Mi viene spontaneo fare il paragone con un’altra saga animata antologica, fantascientifica e bingewatchabile che abbiamo visto di recente, cioè Love, Death & Robots di Netflix. Se ricordate, io non la trovo nemmeno il capolavoro che dice qualcuno, ma è innegabile che alcuni episodi di Love, Deat & Robots stupiscano prima di tutto da un punto di vista artistico, che sia per la forza bruta della loro computer grafica, o al contrario per la capacità di sparigliare completamente le carte con stili diversissimi da qualunque nostro concetto di “tradizionale”.
Con Star Wars: Visions, al contrario, non ci si stupisce quasi mai dell’aspetto visivo, e al massimo si può gioire per qualche combattimento ben coreografato, ma niente di più. Nella maggior parte dei casi ci sembra di guardare cartoni vecchi di venti o trent’anni, in cui peraltro le brevi incursioni della computer grafica appaiono estremamente posticce.
Per una saga che, nelle sue varie incarnazioni, è sempre stata anche un’avanguardia tecnica, non è esattamente un ottimo biglietto da visita.
Poi d’accordo, non manca qualche passaggio scritto meglio di altri, e ci sono episodi che riescono a trovare una loro compiutezza pur in tempi davvero ristretti (molte puntate nemmeno arrivano a 15 minuti). Siamo però dalle parti del compitino: se Disney viene da noi e ci dice “ehi, ho dato Star Wars in mano a sei importanti studi di animazione giapponese, chissà cosa diavolo ci tirano fuori”, è chiaro che noi ci aspettiamo cose sorprendenti. Invece, alla fin fine, non siamo sorpresi quasi da niente, se non dal fatto in sé di vedere personaggi animati con tecniche che solitamente non associamo al mondo di Star Wars, e che invece brandiscono spade laser e parlato di Forza. Bene, bello, wow, ma l’effetto sorpresa dura pochi minuti, al termine dei quali cominci a chiederti perché questi tizi dovrebbe avere la spada laser contenuta in un lungo fodero. Sì certo, perché devono fare i samurai che estraggono la spada con ampio movimento del braccio, d’accordo, ma non ha nessun senso con il concetto di spada laser per come ci è stato raccontato nei film.
Quindi insomma, vedete che se una serie di questo tipo non è in grado di catturarti subito, a istinto, poi è un attimo mettersi a fare i nerd puntigliosi.

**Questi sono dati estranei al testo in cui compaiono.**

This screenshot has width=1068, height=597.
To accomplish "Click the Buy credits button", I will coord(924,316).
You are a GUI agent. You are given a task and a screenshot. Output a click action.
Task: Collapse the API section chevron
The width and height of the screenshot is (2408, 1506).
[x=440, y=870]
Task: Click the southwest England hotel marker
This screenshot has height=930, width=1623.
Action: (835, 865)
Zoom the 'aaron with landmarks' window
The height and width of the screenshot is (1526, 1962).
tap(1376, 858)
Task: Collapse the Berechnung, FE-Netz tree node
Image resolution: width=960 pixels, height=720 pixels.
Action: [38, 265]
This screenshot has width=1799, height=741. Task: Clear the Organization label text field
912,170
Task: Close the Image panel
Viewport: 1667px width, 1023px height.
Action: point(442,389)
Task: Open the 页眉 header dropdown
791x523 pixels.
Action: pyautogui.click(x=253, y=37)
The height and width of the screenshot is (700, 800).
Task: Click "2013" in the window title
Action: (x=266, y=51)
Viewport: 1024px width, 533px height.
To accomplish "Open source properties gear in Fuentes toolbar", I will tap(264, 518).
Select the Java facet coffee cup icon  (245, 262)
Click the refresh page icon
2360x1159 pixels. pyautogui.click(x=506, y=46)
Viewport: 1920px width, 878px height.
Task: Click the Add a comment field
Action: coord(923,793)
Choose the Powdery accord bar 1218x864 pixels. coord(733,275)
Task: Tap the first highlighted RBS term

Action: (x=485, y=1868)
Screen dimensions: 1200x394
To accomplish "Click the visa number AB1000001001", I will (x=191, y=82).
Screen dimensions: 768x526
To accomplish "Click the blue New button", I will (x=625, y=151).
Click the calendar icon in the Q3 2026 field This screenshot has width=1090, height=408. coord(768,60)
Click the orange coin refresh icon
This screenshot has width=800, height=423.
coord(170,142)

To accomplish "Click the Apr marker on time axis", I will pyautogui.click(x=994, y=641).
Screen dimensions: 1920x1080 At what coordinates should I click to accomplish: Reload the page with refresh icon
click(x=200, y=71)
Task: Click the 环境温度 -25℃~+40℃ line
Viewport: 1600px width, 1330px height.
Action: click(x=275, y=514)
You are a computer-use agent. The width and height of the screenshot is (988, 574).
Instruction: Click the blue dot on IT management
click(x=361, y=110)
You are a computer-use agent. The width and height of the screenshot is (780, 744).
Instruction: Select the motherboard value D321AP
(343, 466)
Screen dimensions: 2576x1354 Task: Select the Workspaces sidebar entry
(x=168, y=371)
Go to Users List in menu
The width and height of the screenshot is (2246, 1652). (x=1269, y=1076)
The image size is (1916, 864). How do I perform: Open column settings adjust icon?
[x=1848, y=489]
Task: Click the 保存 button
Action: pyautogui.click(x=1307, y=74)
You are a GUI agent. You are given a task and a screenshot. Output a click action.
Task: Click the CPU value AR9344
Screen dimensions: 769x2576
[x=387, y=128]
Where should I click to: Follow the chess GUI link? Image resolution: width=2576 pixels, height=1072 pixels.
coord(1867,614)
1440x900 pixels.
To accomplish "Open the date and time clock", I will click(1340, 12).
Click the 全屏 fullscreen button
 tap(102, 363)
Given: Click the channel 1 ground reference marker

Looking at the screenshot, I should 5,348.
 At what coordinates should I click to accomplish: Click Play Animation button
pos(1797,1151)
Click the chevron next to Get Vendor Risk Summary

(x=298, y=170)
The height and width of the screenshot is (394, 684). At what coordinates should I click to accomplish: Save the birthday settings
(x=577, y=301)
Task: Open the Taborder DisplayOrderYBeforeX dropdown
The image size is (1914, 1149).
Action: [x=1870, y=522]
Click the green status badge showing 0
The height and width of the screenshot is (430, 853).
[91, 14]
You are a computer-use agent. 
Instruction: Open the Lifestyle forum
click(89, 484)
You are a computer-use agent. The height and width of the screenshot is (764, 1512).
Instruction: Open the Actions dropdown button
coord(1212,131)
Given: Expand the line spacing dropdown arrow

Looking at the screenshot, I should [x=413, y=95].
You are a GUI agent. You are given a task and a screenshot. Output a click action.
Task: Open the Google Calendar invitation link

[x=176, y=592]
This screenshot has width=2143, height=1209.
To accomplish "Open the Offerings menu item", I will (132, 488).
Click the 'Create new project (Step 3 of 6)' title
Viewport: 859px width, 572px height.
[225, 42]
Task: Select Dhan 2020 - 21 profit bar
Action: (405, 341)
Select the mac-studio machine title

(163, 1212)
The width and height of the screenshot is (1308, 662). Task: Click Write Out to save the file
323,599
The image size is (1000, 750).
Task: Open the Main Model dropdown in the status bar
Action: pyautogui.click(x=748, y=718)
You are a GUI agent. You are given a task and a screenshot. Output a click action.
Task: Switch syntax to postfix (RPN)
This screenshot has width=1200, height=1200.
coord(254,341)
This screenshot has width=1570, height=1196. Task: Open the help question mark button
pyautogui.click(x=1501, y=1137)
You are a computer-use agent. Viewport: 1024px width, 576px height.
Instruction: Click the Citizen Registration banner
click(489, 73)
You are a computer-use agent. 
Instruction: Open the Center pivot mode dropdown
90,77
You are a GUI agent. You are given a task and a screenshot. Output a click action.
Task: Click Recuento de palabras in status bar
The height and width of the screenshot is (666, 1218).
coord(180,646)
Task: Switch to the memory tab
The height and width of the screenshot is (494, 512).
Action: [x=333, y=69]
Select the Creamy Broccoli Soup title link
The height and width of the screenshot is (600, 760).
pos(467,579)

L’unica vera lancia da spezzare a favore di Star Wars: Visions, specie nel confronto con Love, Death & Robots, riguarda il target: l’impressione, benché variabile da episodio a episodio, è che Disney abbia voluto produrre una serie che fosse adatta anche a un pubblico molto giovane, cosa che giustifica almeno in parte la semplicità di certe storie e anche di certi tratti stilistici.
Però questo non basta, ci sono anch’io, di anni ne ho quasi quaranta, di serie animate a tema Star Wars per i pischelli ce ne sono già un tot, e io da questa mi aspettavo di più.
Non so se ci sarà una seconda stagione, ma onestamente non mi interessa granché.
Perché seguire Star Wars: Visions: per chi è fan di Guerre Stellari, ha comunque senso dare un’occhiata a un esperimento così diverso dal solito.
Perché mollare Star Wars: Visions: alla fine non si può che essere un po’ delusi da un gran mole di potenzialità sprecate.
PS Avete presente che a inizio articolo parlavo di una certa suscettibilità del fandom di Star Wars? Ecco, è possibile che in questo caso io mi riferisca solo a me, visto che in giro Star Wars: Visions si è portata a casa recensioni entusiaste, sia dalla critica specializzata che dal pubblico. Non sono abituato ad andare controcorrente, quello è il Villa!
Però d’altronde voi siete qui per sentire l’opinione mia, non di altri, e quando su Rotten Tomatoes leggo la frase “Gorgeously animated and wildly creative” (“splendidamente animato e selvaggiamente creativo”), mi chiedo se abbiano mai visto un qualunque film di Star Wars, o un qualsiasi cartone animato giapponese.